Vasyl' Shakhrai
Vasyl Shakhrai Василь Матвійович Шахрай | |
---|---|
People's Secretary of Military Affairs | |
In office December 24, 1917 – January 12, 1918 | |
Prime Minister | Yevgenia Bosch |
Preceded by | position created |
Succeeded by | Yuriy Kotsiubynsky |
Personal details | |
Born |
near Pyriatyn, Poltava Governorate | February 11, 1888
Died |
1919 (aged 30–31) ?Kuban, Russian Republic |
Citizenship | Russia, Soviet |
Nationality | Ukrainian |
Political party | RSDLP(b) (1913) |
Vasyl' Shakhrai (February 11, 1888 – 1919) was a Ukrainian political activist and Soviet revolutionary during the Russian Revolution. He was noted as an advocate of National Communism and did not support the October Revolution.
Biography
Shakhrai joined the Bolsheviks after completing his training at the Military Academy in Poltava in 1917, while some sources claim that he was already Bolshevik since 1913. He was one of the few Ukrainians amongst the Poltava Bolsheviks. At the time the Bolsheviks were in a unified organisation with the local Mensheviks, but Shakhrai supported Serhii Mazlakh, a Jewish Poltava Bolshevik who successfully ousted the Mensheviks by August 1917.
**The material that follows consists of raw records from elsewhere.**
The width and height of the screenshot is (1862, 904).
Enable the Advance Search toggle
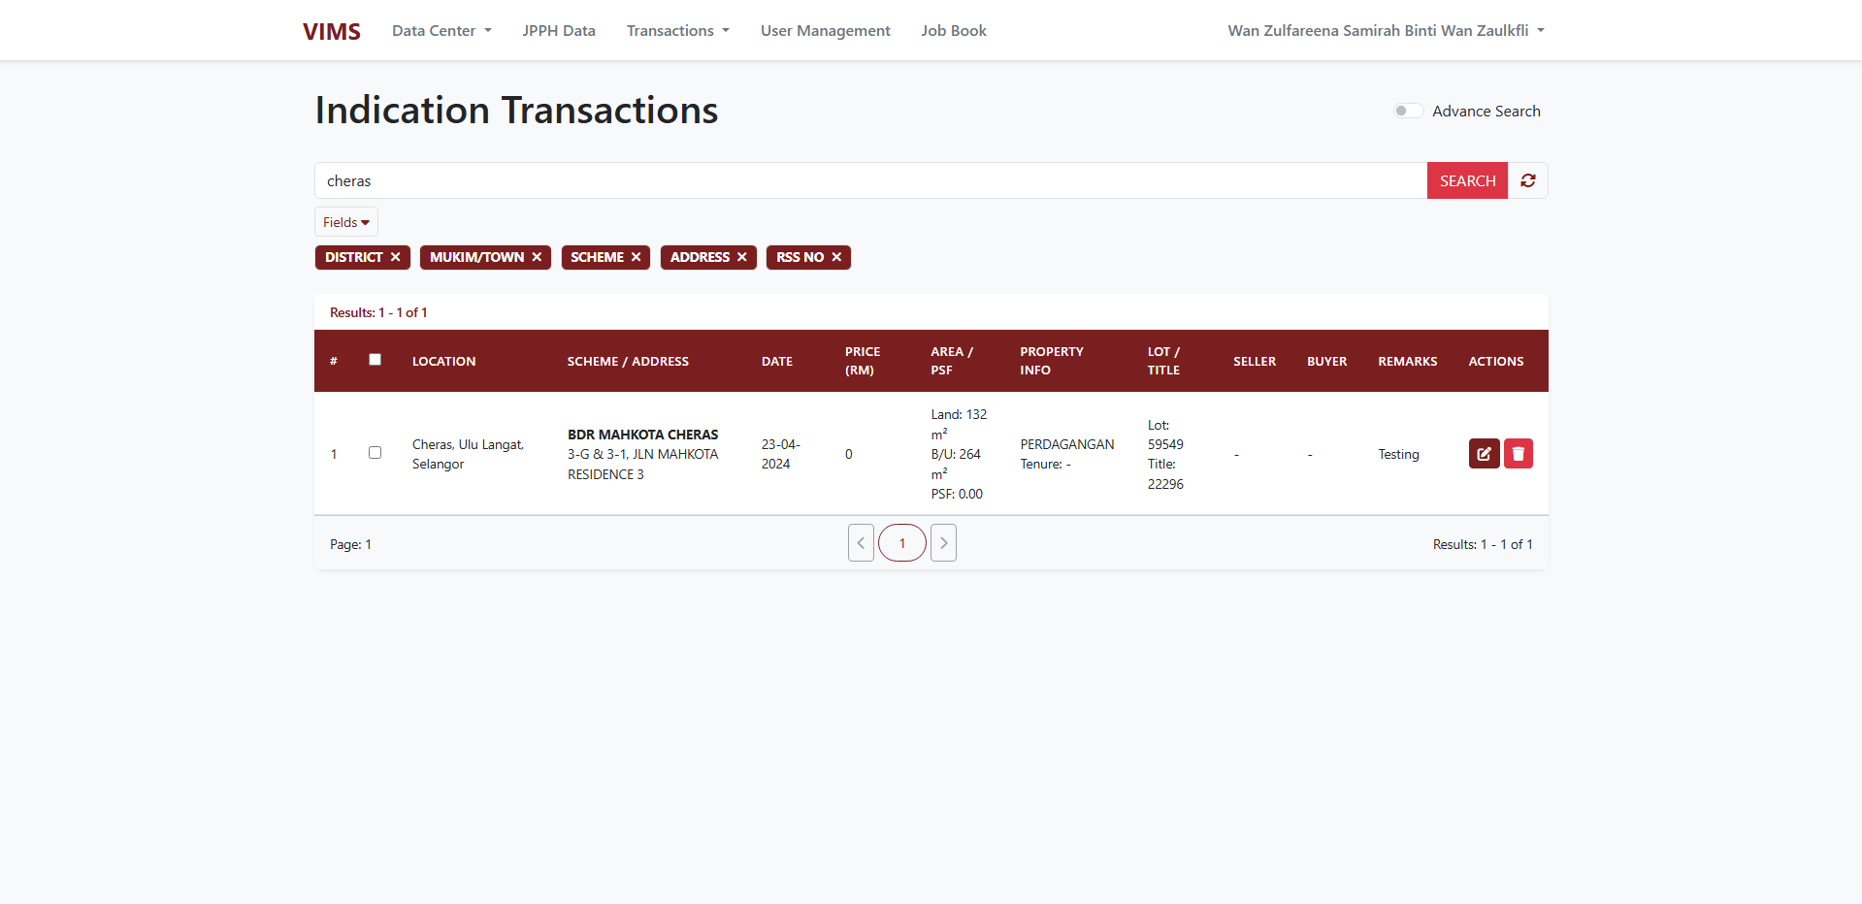click(1408, 112)
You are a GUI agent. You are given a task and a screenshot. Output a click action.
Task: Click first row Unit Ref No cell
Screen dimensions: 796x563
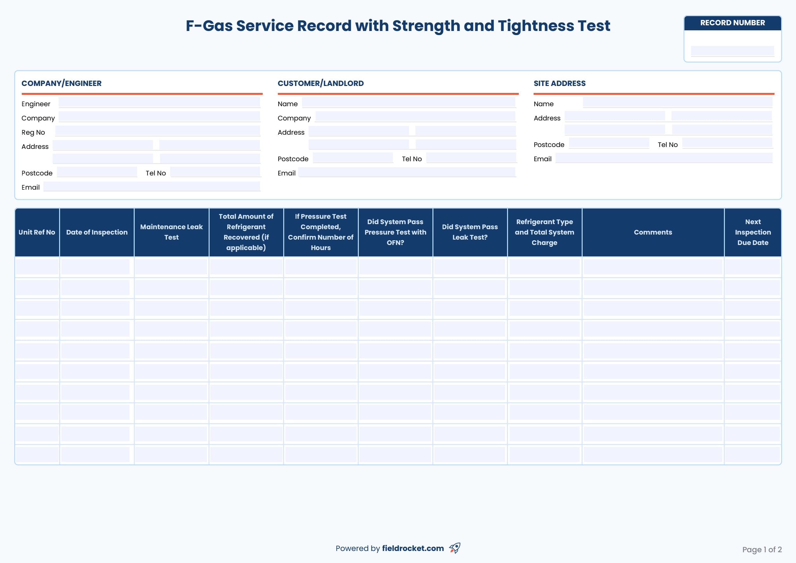[37, 267]
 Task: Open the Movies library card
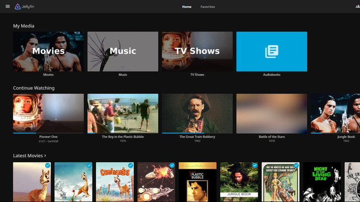48,52
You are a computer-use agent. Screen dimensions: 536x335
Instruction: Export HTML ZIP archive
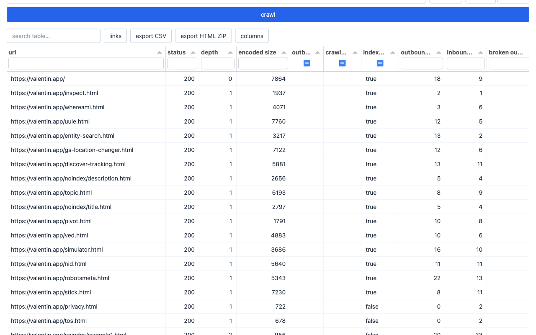point(204,36)
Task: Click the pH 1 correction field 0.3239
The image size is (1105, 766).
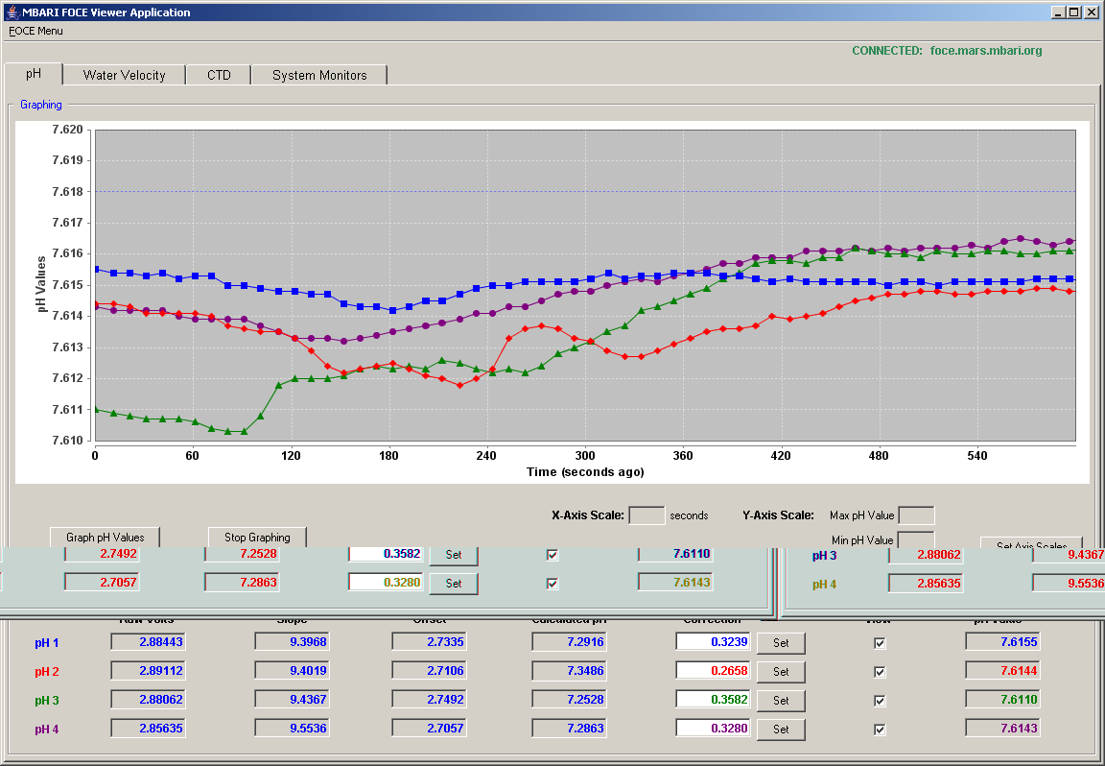Action: (714, 642)
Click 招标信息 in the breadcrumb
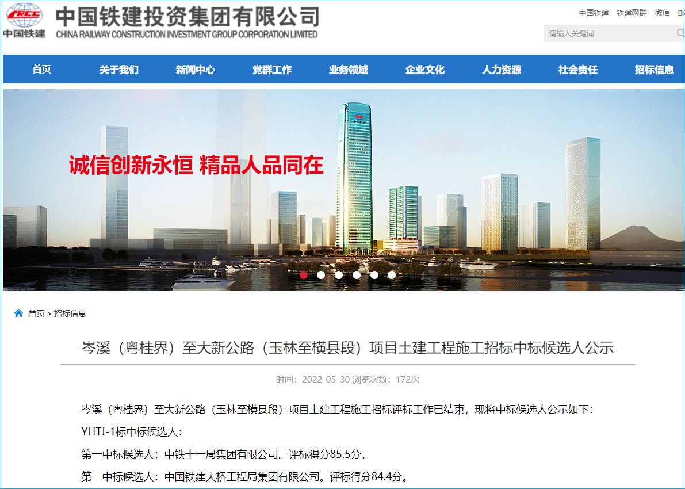Screen dimensions: 685x489 70,314
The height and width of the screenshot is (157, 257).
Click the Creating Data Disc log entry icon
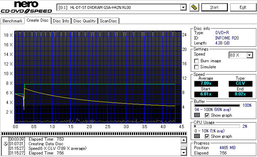[x=5, y=143]
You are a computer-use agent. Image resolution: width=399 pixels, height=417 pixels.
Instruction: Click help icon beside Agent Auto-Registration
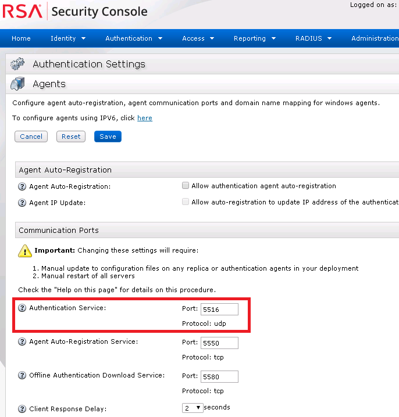(x=23, y=186)
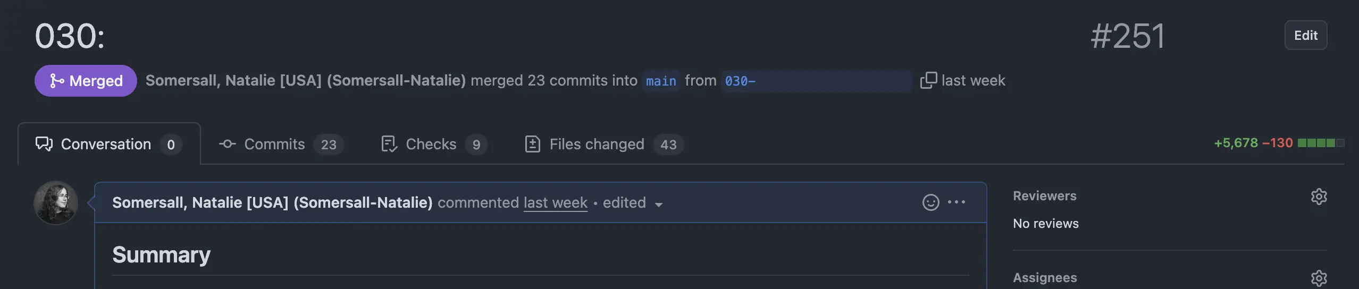Viewport: 1359px width, 289px height.
Task: Open the comment author's profile name link
Action: tap(272, 203)
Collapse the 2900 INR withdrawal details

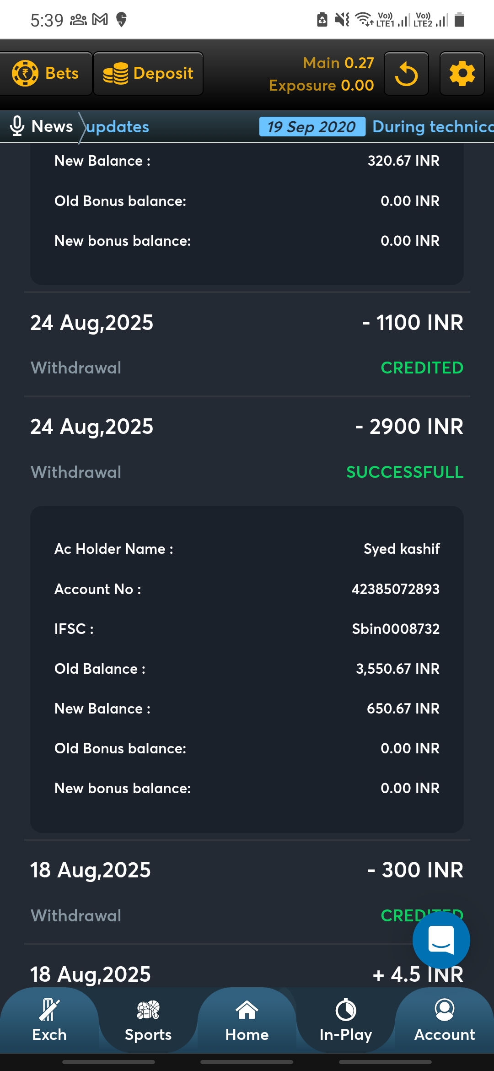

Shakhrai and Mazlakh were then elected editors of the weekly newspaper. By this time Shakhrai was advocating Ukrainian nationalism. Although this caused concern amongst the predominantly Jewish local Mensheviks, he gained support amongst the local Bolsheviks, who felt that it helped gain support amongst the largely anti-Russian Ukrainians of the region. Shakhrai was elected as a delegate to both the First All-Ukrainian Consultative Conference of the CP(b)U and the First All Ukrainian Congress of Soviets. He was also appointed the People's Commissar for Military Affairs in the Soviet Ukrainian government. In this capacity he accompanied Trotsky to Brest Litovsk for the treaty negotiations there in March 1918.
He was concerned about the suppression of Ukrainian cultural organizations by Russian Bolshevik troops who were sent to Ukraine in January and February 1918. Lenin consented to the dismemberment of Ukraine through the founding of Donets-Kryvyi Rog as a ruse to place it outside the terms of the Brest Litovsk Treaty. Although this stratagem failed, it further raised concerns for Shakrai as regards to how the Bolsheviks were treating Ukraine. This concern was increased when Lenin gave a speech in November 1918, which called upon party functionaries to consider themselves Russian patriots. By December 1918 his alienation form the Bolsheviks was more or less complete.[1]
His pamphlet The Revolution in Ukraine was published in November 1918, followed by On the Current Situation in Ukraine in January 1919. It led to Shakhrai expulsion from the CP(b)U in June 1919.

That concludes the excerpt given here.